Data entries
____________________
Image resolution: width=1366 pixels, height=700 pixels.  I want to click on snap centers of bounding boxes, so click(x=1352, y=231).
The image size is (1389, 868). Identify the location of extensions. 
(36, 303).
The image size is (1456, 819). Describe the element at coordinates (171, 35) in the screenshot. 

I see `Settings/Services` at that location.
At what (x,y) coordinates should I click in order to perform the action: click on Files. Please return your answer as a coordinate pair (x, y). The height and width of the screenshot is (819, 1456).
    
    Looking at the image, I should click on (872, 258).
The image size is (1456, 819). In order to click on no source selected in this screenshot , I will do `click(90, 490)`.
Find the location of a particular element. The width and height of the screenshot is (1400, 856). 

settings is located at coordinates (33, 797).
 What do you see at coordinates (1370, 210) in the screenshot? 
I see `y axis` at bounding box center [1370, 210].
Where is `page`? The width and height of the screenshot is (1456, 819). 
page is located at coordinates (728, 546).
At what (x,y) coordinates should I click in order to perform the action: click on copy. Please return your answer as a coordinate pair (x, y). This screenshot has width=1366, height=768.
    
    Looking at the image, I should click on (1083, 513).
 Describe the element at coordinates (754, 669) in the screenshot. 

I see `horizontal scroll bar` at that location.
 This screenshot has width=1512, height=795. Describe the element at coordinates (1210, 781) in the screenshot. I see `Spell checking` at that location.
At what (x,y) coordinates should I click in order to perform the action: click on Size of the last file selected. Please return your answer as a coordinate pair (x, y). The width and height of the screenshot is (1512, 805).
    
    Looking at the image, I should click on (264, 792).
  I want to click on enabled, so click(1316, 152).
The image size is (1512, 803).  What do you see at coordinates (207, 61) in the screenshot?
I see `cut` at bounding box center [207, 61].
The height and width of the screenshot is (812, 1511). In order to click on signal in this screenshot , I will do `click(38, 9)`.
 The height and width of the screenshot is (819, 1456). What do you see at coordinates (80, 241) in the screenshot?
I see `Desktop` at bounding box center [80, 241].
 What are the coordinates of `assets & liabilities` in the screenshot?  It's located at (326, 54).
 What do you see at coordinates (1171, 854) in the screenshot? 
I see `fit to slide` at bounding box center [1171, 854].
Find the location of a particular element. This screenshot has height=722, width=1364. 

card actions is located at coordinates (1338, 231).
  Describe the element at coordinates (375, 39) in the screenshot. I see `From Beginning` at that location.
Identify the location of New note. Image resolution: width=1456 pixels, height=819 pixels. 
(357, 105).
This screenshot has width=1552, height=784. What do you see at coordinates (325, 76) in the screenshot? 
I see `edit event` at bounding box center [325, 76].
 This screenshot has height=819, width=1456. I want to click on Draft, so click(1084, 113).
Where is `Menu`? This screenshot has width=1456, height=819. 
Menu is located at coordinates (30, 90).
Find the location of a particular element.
____________________
Given request
Put the data above into a numbered list, one line per item, with the blank lines left out.

Exercise response
1. Image resolution: width=1366 pixels, height=700 pixels.  I want to click on snap centers of bounding boxes, so click(x=1352, y=231).
2. The image size is (1389, 868). Identify the location of extensions. 
3. (36, 303).
4. The image size is (1456, 819). Describe the element at coordinates (171, 35) in the screenshot. 
5. I see `Settings/Services` at that location.
6. At what (x,y) coordinates should I click in order to perform the action: click on Files. Please return your answer as a coordinate pair (x, y). The height and width of the screenshot is (819, 1456).
7.     Looking at the image, I should click on (872, 258).
8. The image size is (1456, 819). In order to click on no source selected in this screenshot , I will do `click(90, 490)`.
9. Find the location of a particular element. The width and height of the screenshot is (1400, 856). 
10. settings is located at coordinates (33, 797).
11.  What do you see at coordinates (1370, 210) in the screenshot? 
12. I see `y axis` at bounding box center [1370, 210].
13. Where is `page`? The width and height of the screenshot is (1456, 819). 
14. page is located at coordinates (728, 546).
15. At what (x,y) coordinates should I click in order to perform the action: click on copy. Please return your answer as a coordinate pair (x, y). This screenshot has width=1366, height=768.
16.     Looking at the image, I should click on (1083, 513).
17.  Describe the element at coordinates (754, 669) in the screenshot. 
18. I see `horizontal scroll bar` at that location.
19.  This screenshot has width=1512, height=795. Describe the element at coordinates (1210, 781) in the screenshot. I see `Spell checking` at that location.
20. At what (x,y) coordinates should I click in order to perform the action: click on Size of the last file selected. Please return your answer as a coordinate pair (x, y). The width and height of the screenshot is (1512, 805).
21.     Looking at the image, I should click on (264, 792).
22.   I want to click on enabled, so click(1316, 152).
23. The image size is (1512, 803).  What do you see at coordinates (207, 61) in the screenshot?
24. I see `cut` at bounding box center [207, 61].
25. The height and width of the screenshot is (812, 1511). In order to click on signal in this screenshot , I will do `click(38, 9)`.
26.  The height and width of the screenshot is (819, 1456). What do you see at coordinates (80, 241) in the screenshot?
27. I see `Desktop` at bounding box center [80, 241].
28.  What are the coordinates of `assets & liabilities` in the screenshot?  It's located at (326, 54).
29.  What do you see at coordinates (1171, 854) in the screenshot? 
30. I see `fit to slide` at bounding box center [1171, 854].
31. Find the location of a particular element. This screenshot has height=722, width=1364. 
32. card actions is located at coordinates (1338, 231).
33.   Describe the element at coordinates (375, 39) in the screenshot. I see `From Beginning` at that location.
34. Identify the location of New note. Image resolution: width=1456 pixels, height=819 pixels. 
35. (357, 105).
36. This screenshot has width=1552, height=784. What do you see at coordinates (325, 76) in the screenshot? 
37. I see `edit event` at bounding box center [325, 76].
38.  This screenshot has height=819, width=1456. I want to click on Draft, so click(1084, 113).
39. Where is `Menu`? This screenshot has width=1456, height=819. 
40. Menu is located at coordinates (30, 90).
41. Find the location of a particular element.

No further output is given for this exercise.